West African cuisine takes the spotlight on YouTube

  • By Christin Parcerisa + Culture & Trends team
  • Contributor
  • Apr.12.2021
West African cuisine takes the spotlight on YouTube
Creators are hosting mukbangs with fufu and egusi.

Food videos never fail to impress, and the mukbang trend, which features creators eating large amounts of food, just got tastier. Since January, African American creators have shared with viewers their experience of tasting West African food (mostly Nigerian) for the first time. Fufu and egusi are two of these spicy, traditional dishes making the rounds. And creators haven’t failed to take us along for the delicious ride. 


How does it feel on the tongue? What texture does it have? How does it smell? These videos are such a descriptive trip via all five senses. And the proof is in the fufu: Videos related to mukbangs with "fufu" or "egusi" in the title have been viewed over 25 million times this year to date (January - March 2021).

How it started 


At the beginning of the year, TikToker Joeneen Hull published a video trying these dishes, and it wasn’t long before the terms "fufu" and "egusi" began flooding YouTube. 


Several videos began passing the 1 million views mark, including GOTDAMN ZO’s, Vlogs by DK4L and Tae AND Lou’s


And the trend just keeps growing: Views of videos related to mukbang with "fufu" or "egusi" in the title have increased over 100X during January-March 2021, when compared to the same period last year.


What are fufu and egusi?


If you’re suddenly craving a mouthful of these spicy dishes, here are some facts you should know. 

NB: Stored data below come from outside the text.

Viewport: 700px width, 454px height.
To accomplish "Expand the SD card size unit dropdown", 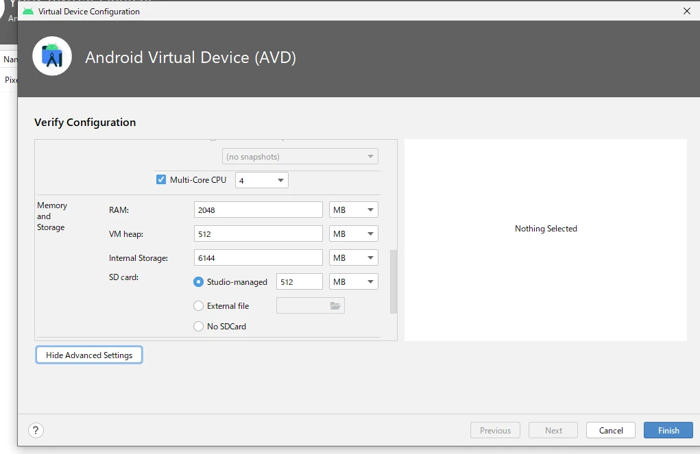I will click(x=354, y=282).
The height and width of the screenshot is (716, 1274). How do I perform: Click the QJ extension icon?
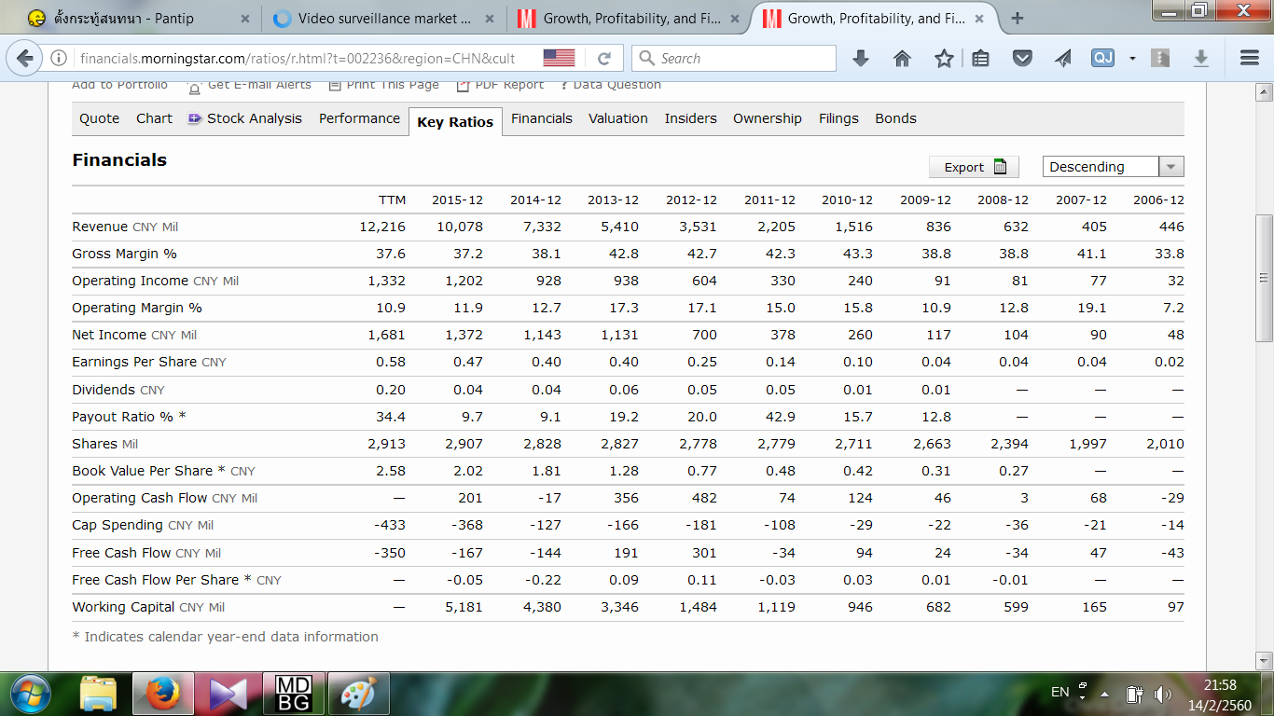[1102, 59]
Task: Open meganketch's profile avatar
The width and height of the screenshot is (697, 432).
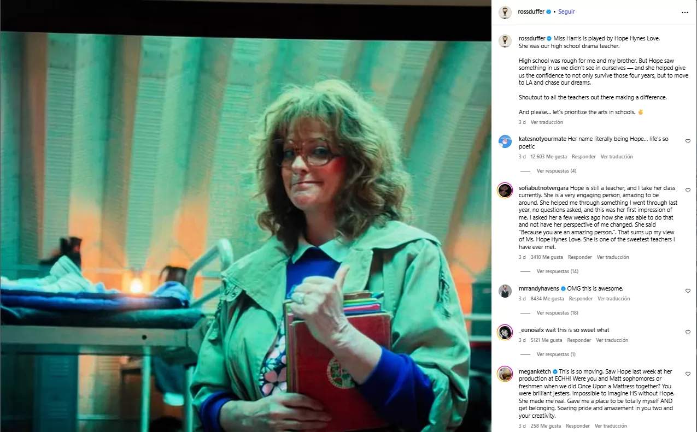Action: pyautogui.click(x=505, y=374)
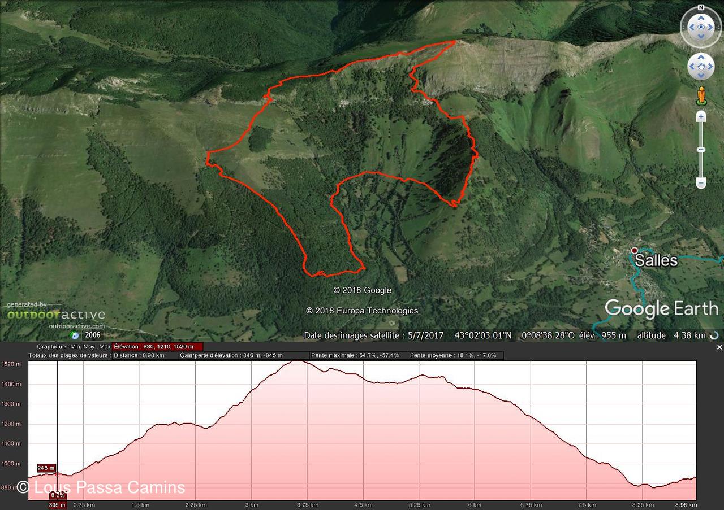This screenshot has width=724, height=510.
Task: Click the 2006 historical imagery year
Action: coord(92,335)
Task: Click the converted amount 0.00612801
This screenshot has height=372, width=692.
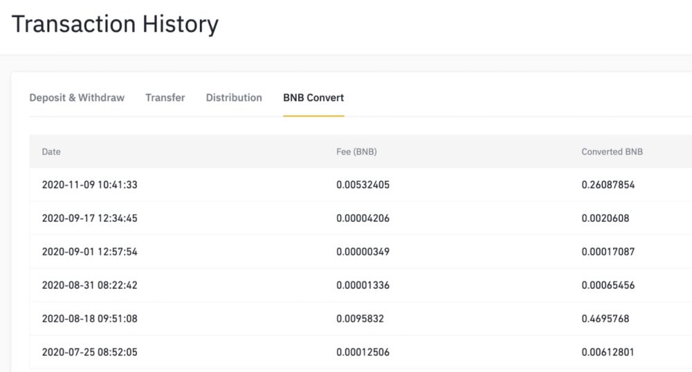Action: pyautogui.click(x=608, y=352)
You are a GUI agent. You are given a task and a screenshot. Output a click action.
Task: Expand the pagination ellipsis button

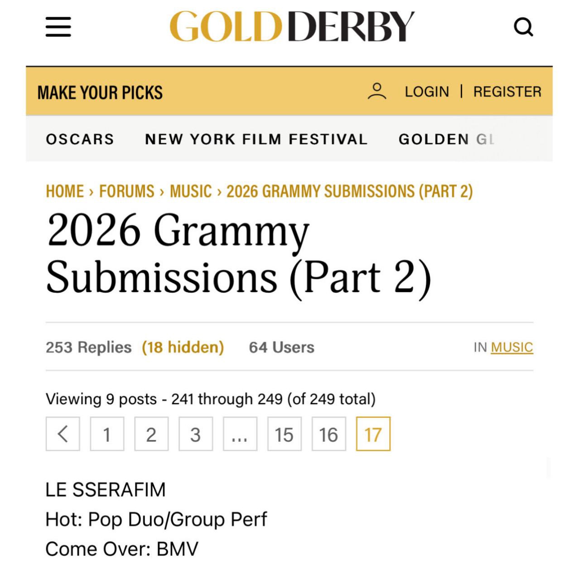pos(240,434)
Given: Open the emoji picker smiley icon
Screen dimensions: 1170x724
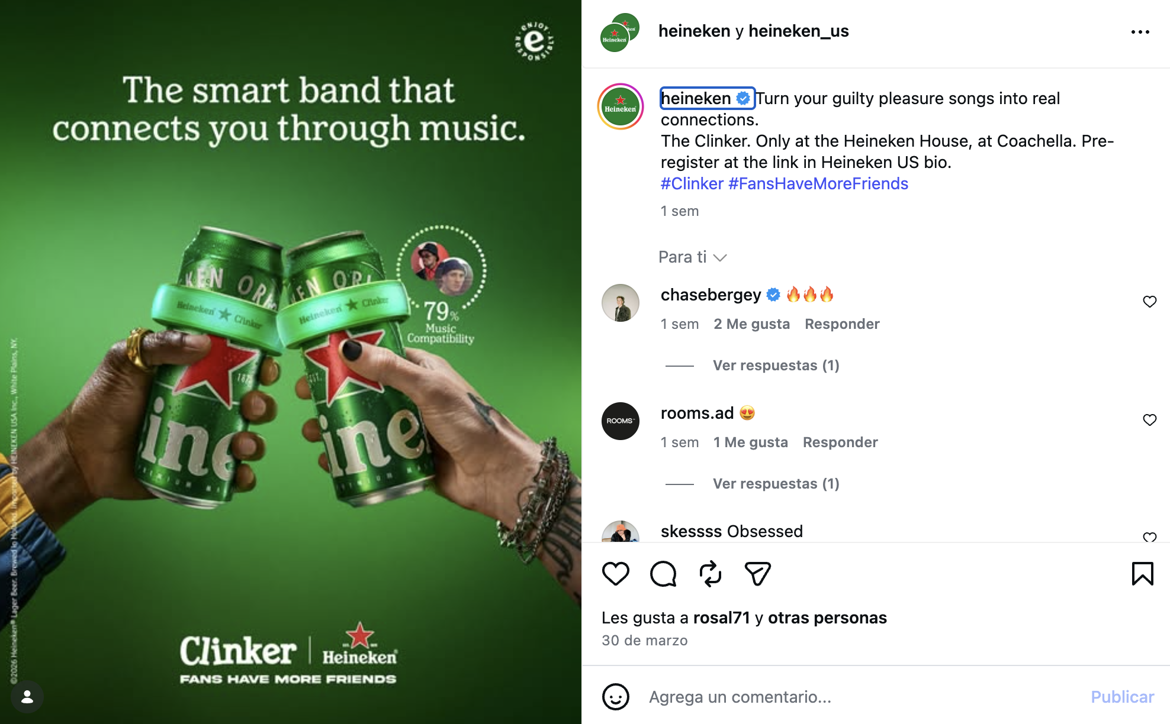Looking at the screenshot, I should coord(616,697).
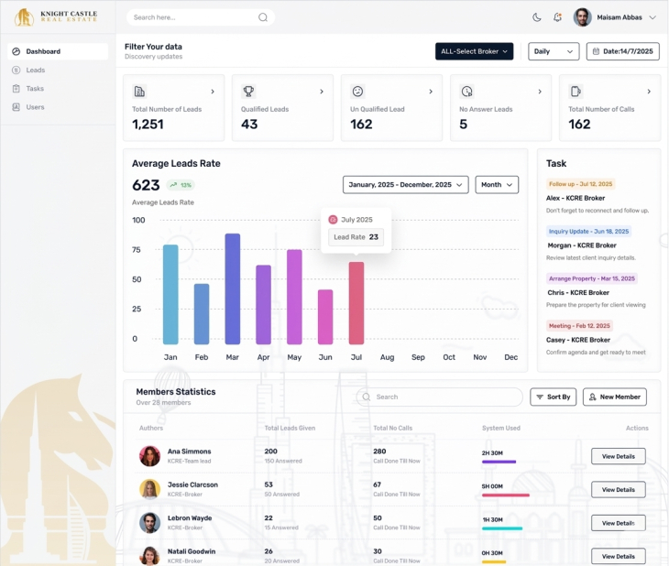
Task: Toggle dark mode moon icon
Action: tap(537, 17)
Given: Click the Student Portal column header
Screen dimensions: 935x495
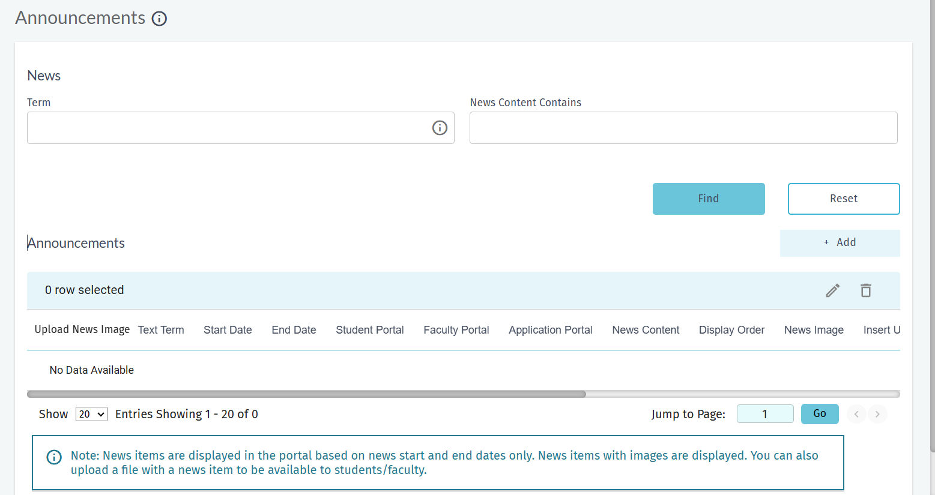Looking at the screenshot, I should (x=370, y=330).
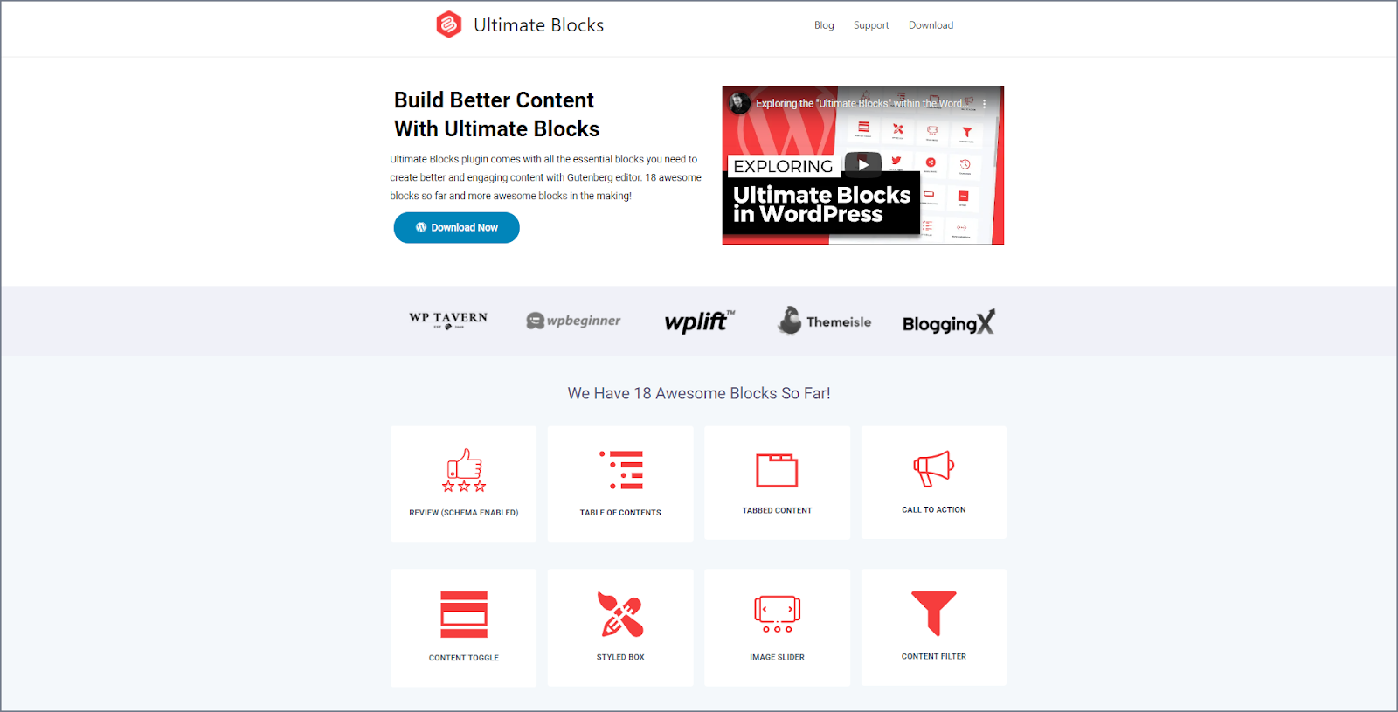1398x712 pixels.
Task: Select the Styled Box brush icon
Action: pyautogui.click(x=620, y=614)
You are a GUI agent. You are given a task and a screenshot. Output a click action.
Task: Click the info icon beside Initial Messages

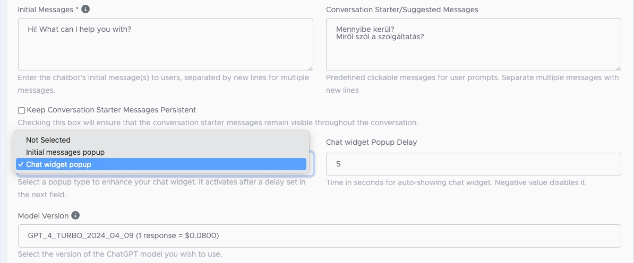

Fufu is a dough made from boiled and pounded starchy fruits or roots, such as plantains, cassava, or taro. The dish reportedly originated in Ghana, but it’s also popular across West Africa. If you plan to try it, know that it’s pretty sticky. So you’ll want to take a small piece of it, shape it like a little spoon and then scoop on the egusi. 


Egusi is a Nigerian soup made with seeds of the same name. It usually includes leafy vegetables and meat -- with goat being the most popular. 


The novelty factor


The novelty of tasting African food for Black creators comes from both the connection and distance between these two cultures. Many creators lack familiarity with how to eat it. They’re unsure of  how to dip their fingers in the plate, knead the fufu with their hands, or even swallow without chewing it. The trend has given creators of various backgrounds and ethnicities (like emmymade) the chance to connect with African culture through food. 


Because food is much more than just its ingredients. It’s a window into history, emotions and traditions.